The resources of a computer and the networks to which it provides access make up a myriad of challenges in the workplace, Thiel said. A manager needs answers arising from an employee’s use of the computer for email for personal reasons during work time; to defame another employee or customer through electronic mail; and to transmit confidential and sensitive information concerning the company.

Monitoring Email: Is It Legal?

An employer may want to monitor employees’ email for business-related reasons. For instance, if an employee must be absent for an extended period, the employer may want to monitor that employee’s email to make certain no important messages go unanswered. Also, an employer may want to ensure that the system is being used in an appropriate manner and that no inappropriate or illegal conduct is occurring.

A legal issue that surfaces is whether or not such monitoring is an invasion of privacy. According to Thiel, the courts recognize the existence of a right to privacy that is broad enough to cover certain conduct occurring in the work place. “The issue of invasion of privacy has arisen regarding employer searches of employee desks, lockers, and personal belongings,” Thiel said.
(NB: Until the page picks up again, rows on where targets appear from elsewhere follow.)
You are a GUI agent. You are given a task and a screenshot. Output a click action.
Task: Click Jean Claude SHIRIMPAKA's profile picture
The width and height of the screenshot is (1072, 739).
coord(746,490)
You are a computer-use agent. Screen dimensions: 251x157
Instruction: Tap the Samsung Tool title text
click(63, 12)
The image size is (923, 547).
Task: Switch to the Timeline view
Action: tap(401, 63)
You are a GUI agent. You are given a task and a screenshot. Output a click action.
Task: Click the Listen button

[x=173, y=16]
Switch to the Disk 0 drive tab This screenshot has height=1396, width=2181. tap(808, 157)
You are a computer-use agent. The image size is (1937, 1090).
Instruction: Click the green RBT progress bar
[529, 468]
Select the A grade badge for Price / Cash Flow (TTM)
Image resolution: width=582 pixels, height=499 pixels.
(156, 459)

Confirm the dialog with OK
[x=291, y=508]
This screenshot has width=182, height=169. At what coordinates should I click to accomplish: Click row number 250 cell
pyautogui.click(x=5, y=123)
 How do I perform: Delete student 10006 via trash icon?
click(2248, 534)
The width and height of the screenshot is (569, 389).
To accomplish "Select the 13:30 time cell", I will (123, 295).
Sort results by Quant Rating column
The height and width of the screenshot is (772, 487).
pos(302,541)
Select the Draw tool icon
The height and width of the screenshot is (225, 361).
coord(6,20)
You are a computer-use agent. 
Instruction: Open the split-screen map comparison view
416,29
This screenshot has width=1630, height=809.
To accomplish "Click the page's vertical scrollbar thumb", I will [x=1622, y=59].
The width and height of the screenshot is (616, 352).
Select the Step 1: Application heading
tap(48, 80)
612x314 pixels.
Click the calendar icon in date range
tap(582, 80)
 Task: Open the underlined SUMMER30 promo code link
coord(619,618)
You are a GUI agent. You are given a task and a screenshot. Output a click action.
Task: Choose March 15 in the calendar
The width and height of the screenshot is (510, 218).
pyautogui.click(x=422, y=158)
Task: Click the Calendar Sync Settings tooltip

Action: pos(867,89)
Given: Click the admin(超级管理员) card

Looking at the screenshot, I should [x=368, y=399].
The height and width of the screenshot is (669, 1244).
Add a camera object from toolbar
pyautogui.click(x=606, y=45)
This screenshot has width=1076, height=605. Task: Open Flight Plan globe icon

Thiel explained: The issue in all of these cases, invariably, boils down to whether the employee had a reasonable expectation of privacy. For example, employees that get a key to their assigned desk and are allowed to lock that desk every night may reasonably conclude that personal items locked in the desk would remain private. If an employer, unbeknownst to the employee, used a master key to unlock the desk and search its contents, the employee conceivably could bring merited action for invasion of privacy.

Expectation of privacy

The same measures apply to an employer’s accessing or monitoring an employee’s email.

Court decisions, however, have tended to favor employer privilege-finding that an employee does not have a reasonable expectation of email communications privacy. Courts have reasoned that once an employee disseminates an email communication to others, the employee cannot expect that the communication will remain private.

Despite this trend, Thiel points out situations where an employee could reasonably argue the abrogation of privacy. They include the employee’s having a personal password to access software and email.

Employers should realize that giving an employee a password may create an expectation of privacy similar to one created by giving employees an individual key to lock their own desks, said Thiel.

Removing Privacy as an Issue

The simplest way to make certain an employee does not develop an expectation of privacy, according to Thiel, is to inform employees that the company has a written policy of maintaining its right to access and monitor stored email messages.

Within the written policy there should be a provision where the employee gives signoff consent to the employer’s accessing and monitoring. Thiel emphasized the importance of informing the employee of a written policy and the equal importance that the employee sign and return the consent form to the employer.

The issuing of a policy also protects the employer from an employee’s claiming violation of the Fourth Amendment regarding search and seizure.

Regardless of this policy, however, Thiel warned that the employer has the obligation not to disseminate the contents of messages.

Email as Evidence

Employers, said Thiel, should be aware that email transmissions, the same as written interoffice memoranda, can be used as evidence in cases of harassment or discrimination. Email is a less formal type of communication, and employers should be wary of dropping their guard against informal communication that might border on harassment or discrimination. Thiel said, “If it is not appropriate for a written memo, it is not appropriate for email.”